This is the first post to my "Pun Salad" blog. Here are some things you might, but probably won't, find interesting.
- Title. "Pun Salad" is an anagram of my name, Paul Sand. There will probably be very few actual puns in the blog; feel free to be disappointed or relieved, however you are so inclined. Google says that "Kao Pun Salad" is apparently a Laotian food item, which I've never tried. Also apparently, "Kao Pun" is the name of a temple in Thailand, near the Bridge over the River Kwai. Would a Laotian food item be named after a temple in Thailand? Who knows? Anyway...
- Disclaimer. The opinions expressed here are not those of my employer, the University of New Hampshire (UNH). I know, I know: duh. But I suppose it doesn't hurt to point this out.
- Free Speech. This blog is hosted on a UNH-owned machine, on the UNH network. UNH has been (relatively) good about respecting a free speech zone on its web servers for faculty, staff, and students. Well, at least they have a proud history of backing down when faced with bad publicity about administrators trampling on individual rights of free expression. So if you see something in this blog that irks you, and you're the sort of person who would enjoy complaining to higher-ups about it, go for it. We might make the papers.

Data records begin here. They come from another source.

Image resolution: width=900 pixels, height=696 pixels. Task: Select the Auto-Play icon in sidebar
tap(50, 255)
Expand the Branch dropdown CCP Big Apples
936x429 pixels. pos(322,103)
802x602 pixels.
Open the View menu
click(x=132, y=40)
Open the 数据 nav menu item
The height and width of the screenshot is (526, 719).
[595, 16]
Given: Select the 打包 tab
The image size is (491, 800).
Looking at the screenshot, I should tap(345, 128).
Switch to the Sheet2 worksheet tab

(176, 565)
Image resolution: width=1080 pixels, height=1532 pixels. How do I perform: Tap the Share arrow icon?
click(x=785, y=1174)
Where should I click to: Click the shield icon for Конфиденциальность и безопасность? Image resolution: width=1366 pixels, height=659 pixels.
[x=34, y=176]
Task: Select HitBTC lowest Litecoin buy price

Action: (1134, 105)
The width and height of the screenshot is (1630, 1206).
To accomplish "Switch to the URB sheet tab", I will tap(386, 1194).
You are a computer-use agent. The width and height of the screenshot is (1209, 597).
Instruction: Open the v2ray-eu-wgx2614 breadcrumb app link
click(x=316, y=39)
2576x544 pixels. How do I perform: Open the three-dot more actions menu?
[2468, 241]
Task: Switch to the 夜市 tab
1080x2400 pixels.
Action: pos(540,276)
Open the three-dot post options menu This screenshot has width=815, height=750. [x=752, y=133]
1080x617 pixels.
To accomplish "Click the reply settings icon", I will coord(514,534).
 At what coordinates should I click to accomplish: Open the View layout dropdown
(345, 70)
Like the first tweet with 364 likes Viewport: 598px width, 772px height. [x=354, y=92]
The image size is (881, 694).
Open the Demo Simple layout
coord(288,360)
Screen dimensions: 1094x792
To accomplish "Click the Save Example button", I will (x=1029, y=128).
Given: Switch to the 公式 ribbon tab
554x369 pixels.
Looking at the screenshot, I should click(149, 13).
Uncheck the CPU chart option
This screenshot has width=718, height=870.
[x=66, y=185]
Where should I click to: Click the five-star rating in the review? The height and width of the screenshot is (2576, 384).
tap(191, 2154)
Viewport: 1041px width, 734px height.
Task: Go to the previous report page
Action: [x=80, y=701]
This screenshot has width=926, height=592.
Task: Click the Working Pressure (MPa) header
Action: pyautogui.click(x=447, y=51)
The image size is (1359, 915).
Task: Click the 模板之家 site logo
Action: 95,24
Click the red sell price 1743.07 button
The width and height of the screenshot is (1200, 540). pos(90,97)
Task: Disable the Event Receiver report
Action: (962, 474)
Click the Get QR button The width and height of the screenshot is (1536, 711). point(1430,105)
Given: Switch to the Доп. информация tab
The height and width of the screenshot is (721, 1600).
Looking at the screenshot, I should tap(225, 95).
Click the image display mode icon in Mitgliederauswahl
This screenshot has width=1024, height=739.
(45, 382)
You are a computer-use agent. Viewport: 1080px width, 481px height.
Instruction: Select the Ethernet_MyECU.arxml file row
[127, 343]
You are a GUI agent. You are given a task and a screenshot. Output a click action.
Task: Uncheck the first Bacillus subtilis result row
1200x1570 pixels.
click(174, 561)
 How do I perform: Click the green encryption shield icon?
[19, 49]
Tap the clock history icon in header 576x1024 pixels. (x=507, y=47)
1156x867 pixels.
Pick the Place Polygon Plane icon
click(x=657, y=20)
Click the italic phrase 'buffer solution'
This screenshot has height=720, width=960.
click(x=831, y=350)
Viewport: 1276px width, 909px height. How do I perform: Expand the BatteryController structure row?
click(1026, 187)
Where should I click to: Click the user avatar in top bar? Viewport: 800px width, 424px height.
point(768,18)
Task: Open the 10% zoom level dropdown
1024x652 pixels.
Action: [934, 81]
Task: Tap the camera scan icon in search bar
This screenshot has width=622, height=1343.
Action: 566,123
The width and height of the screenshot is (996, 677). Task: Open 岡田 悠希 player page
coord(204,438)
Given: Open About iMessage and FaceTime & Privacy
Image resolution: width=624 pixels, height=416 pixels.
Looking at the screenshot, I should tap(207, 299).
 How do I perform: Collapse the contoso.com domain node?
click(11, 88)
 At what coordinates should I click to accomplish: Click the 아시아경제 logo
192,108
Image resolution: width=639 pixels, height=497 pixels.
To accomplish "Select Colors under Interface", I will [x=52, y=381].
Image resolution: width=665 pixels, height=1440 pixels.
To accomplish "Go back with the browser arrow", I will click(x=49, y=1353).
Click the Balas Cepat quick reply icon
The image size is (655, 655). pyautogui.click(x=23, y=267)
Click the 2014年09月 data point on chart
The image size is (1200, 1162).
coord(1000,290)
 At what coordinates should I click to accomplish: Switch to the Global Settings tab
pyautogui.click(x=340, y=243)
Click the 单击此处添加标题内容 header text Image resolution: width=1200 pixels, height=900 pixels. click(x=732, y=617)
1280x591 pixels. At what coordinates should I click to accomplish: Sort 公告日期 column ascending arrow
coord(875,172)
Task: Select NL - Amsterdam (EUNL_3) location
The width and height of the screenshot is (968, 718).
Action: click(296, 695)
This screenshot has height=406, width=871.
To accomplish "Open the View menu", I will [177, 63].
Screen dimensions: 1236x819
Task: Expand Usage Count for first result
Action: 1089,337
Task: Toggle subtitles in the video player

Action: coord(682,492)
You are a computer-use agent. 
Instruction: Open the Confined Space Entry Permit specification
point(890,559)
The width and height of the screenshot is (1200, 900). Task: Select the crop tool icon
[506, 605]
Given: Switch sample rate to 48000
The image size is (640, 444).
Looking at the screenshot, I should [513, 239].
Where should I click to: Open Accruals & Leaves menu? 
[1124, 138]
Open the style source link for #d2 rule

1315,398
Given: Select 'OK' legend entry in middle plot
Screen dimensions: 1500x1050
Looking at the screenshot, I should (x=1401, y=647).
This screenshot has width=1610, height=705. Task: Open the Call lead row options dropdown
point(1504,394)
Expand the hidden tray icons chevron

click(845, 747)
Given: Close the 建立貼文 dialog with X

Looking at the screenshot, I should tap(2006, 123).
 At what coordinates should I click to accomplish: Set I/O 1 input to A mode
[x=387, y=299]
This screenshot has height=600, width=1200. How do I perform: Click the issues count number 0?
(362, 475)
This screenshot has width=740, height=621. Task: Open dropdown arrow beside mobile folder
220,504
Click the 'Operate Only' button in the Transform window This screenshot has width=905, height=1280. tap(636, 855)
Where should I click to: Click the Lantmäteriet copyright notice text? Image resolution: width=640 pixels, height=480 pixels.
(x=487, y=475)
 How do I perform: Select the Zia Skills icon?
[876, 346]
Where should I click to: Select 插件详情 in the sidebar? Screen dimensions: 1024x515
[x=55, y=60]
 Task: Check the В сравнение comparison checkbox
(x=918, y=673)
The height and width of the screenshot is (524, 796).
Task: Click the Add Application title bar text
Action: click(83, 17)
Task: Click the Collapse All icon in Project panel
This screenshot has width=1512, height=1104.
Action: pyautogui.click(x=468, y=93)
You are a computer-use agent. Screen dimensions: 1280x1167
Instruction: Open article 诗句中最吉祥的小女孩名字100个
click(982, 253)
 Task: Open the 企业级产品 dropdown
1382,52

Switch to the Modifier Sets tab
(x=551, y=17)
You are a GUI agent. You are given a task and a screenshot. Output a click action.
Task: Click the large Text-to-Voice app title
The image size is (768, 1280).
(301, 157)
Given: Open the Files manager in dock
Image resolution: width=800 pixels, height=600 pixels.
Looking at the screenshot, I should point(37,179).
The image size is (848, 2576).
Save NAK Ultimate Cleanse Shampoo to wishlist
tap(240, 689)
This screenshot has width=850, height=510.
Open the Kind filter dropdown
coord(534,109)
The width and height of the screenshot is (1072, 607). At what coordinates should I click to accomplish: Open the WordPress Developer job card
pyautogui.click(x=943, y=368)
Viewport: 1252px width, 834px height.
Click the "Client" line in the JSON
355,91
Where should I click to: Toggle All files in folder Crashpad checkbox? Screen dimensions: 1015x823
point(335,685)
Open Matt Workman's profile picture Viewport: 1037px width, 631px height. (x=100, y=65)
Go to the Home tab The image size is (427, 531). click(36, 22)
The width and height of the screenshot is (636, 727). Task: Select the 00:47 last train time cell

- Implicit Endorsement. There is no implicit endorsement of any material linked to. Sometimes there are some pretty wacky things out there; don't assume I agree with them just because you see them by following a link from my blog.
- Commercialism. There's strictly no capitalistic enterprise allowed
on machines attached to the UNH network. So: no tip jar, no ads, no
I-get-a-cut links to Amazon. If you really want to send money or buy me
something, I assume you can figure out how to do that. But don't do that.
Update: Pun Salad is no longer hosted on the UNH network, so it's a big thumbs up for ads, and (theoretically) I get an Amazon-cut for the links you click. So buy, buy, buy!
- Mission. This blog is nothing more than a repository for half-baked thoughts, ill-informed opinion, bad-tempered rants, gooey sentiment, and links to things on the Web I think are worth clicking upon, which you could probably find on your own anyway. Is that too self-deprecating? Probably not. I may be in love with the look of my own words on the web, but you may not be. Don't get your expectations up.
- Where I'm Coming From. (Or, "from where I'm coming.") See those links over there on the right? If you kind of average them, I'm right there, ideology-wise. Eloquence-wise, several sigma below their average, unfortunately. Intelligence-wise, ditto. Most of them are very smart.
- Topics. Basically, whatever strikes my fancy. I've noted some bloggers are taken to task for not commenting on certain issues, and often have blog entries explaining why they haven't blogged on Jeff Gannon, or the Michael Jackson trial, etc. None of that here. If you don't see it, it's almost certainly because I'm not interested in it. Or maybe I can't think of anything to say. I don't see any need to point that out explicitly.
- Editing. I'm not planning on being particularly anal about detailing after-the-fact tweaks, or corrections to previously-posted articles, although there should be a little note indicating when an article was last modified. Any article can be removed without notice or remorse (although you may be able to catch removed articles in Google caches).
- No Comments or Trackbacks. More trouble than they're worth, judging by what I've seen in other blogs. Feel free to send mail, though: firstname.lastname@example.org.
- Syndication. Maybe I'll figure out how someday. Not a high priority.
- Credits. The look of this blog is due to the "Modern Lines" stylesheet from MovableStyle.com; it's designed for use by Movable Type users, and I've shamelessly ripped it off (but not without credit). Other than that, it's a few homegrown Perl scripts.